The show is streaming now on Sony LIV

==Synopsis==

Adrishyam chronicles the lives of two undercover operatives, Ravi Verma and Parvati Sehgal, as they navigate covert operations for the Bharat Intelligence Agency. Disguised as average middle-class employees of the meteorological department, Ravi and Parvati discreetly track and neutralize terrorist threats to safeguard civilians.

With Adrishyam, audiences will delve into a world of intrigue and suspense as Ravi and Parvati navigate the complexities of their double lives.
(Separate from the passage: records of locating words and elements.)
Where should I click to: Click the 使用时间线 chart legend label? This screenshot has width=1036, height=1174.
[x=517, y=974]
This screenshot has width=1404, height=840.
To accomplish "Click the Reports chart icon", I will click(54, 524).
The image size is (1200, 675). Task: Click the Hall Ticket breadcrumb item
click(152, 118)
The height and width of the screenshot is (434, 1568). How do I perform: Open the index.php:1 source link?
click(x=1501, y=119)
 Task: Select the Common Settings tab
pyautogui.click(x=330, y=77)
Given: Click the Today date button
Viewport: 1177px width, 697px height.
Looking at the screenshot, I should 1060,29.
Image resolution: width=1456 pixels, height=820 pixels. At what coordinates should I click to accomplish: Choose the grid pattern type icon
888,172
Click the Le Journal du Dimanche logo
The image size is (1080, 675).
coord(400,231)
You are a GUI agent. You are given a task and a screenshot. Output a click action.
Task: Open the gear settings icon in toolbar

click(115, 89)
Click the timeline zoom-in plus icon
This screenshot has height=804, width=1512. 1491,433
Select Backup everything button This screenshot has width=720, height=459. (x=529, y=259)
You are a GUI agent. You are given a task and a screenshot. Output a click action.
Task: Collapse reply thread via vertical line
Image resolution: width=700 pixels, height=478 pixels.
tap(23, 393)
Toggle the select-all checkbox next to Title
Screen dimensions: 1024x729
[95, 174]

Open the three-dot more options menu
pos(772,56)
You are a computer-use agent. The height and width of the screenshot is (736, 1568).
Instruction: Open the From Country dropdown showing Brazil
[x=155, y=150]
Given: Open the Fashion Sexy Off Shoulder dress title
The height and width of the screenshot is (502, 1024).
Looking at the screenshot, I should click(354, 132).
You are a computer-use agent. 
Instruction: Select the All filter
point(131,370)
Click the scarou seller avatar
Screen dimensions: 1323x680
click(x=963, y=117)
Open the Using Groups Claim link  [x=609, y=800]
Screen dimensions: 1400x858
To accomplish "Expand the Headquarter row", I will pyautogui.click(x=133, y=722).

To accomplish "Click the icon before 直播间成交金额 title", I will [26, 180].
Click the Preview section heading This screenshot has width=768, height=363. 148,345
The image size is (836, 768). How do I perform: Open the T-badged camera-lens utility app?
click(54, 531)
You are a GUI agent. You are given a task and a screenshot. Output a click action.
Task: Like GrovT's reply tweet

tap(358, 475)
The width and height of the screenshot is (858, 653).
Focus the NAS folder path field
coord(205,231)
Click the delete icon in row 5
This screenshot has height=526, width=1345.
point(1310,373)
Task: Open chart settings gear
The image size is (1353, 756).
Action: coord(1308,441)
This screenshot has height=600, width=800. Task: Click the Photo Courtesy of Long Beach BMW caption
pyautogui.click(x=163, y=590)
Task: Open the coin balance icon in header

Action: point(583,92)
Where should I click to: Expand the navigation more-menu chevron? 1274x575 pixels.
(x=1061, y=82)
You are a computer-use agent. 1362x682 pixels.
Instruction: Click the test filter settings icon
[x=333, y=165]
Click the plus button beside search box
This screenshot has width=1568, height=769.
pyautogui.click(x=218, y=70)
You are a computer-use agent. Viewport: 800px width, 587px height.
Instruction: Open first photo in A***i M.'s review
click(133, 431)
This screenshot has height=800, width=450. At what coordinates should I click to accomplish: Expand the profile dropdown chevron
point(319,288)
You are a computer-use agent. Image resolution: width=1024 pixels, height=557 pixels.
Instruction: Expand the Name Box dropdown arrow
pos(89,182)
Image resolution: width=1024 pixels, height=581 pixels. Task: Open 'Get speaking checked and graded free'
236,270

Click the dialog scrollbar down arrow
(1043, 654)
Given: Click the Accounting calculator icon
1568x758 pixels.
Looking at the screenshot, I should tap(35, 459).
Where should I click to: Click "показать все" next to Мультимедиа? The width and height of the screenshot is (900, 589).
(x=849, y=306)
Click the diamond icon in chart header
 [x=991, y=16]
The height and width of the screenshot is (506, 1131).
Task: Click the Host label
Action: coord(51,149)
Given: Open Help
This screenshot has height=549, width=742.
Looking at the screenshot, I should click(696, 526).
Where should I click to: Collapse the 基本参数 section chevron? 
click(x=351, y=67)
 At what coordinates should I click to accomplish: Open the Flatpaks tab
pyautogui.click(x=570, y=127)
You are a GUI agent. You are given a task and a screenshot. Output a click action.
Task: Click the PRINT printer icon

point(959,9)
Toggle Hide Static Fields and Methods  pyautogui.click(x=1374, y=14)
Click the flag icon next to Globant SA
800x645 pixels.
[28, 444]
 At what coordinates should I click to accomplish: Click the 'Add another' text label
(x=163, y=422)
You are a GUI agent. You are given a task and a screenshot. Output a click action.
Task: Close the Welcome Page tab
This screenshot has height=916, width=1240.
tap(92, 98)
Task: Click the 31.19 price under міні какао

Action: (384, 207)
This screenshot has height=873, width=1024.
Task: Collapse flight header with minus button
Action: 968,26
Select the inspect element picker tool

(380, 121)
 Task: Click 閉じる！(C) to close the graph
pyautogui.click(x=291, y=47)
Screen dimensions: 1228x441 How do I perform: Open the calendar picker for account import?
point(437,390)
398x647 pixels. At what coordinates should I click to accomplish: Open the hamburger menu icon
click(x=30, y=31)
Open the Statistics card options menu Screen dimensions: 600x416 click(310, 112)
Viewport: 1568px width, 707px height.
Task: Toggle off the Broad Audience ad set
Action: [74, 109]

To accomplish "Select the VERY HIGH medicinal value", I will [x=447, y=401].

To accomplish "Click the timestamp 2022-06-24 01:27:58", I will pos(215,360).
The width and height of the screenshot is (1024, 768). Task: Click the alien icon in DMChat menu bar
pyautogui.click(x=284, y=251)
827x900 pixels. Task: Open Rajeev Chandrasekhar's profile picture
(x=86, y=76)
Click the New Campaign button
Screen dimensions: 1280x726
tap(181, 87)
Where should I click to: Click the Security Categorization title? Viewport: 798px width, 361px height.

The series offers a gripping narrative, filled with twists and turns, as these hidden heroes confront dangerous adversaries in their quest to protect their country and its people.

==Cast==
- Divyanka Tripathi Dahiya as Parvati Sehgal
- Eijaz Khan as Ravi Verma
- Swaroopa Ghosh as Ronjeeta Ray
- Tarun Anand as Prashant Nadkarni
- Shriya Jha as Ravi's wife
- Roshnee Rai as Asha
- Mir Sarawar
- Chirag Mehra as Arjun
- Gaurav Pancha as terrorist
- Shweta Ojha as Sub Inspector Shweta
- Shraddha Kaul as Begum
- Amit Anand Raut as Salim
- Meghan Jadhav as Kabeer
- Vansh Sayani as Younis
- Pooja Gor

== Reception ==
In her review, Archika Khurana of Times of India praised the acting performances, stating, "Adrishyam: The Invisible Heroes' introduces viewers to the dynamic duo of Ravi Verma and Parvati Sehgal, who navigate the treacherous waters of espionage while juggling their familial responsibilities. Eijaz Khan and Divyanka Tripathi Dahiya shine in their roles, portraying agents burdened with the weight of secrecy and the constant threat of exposure."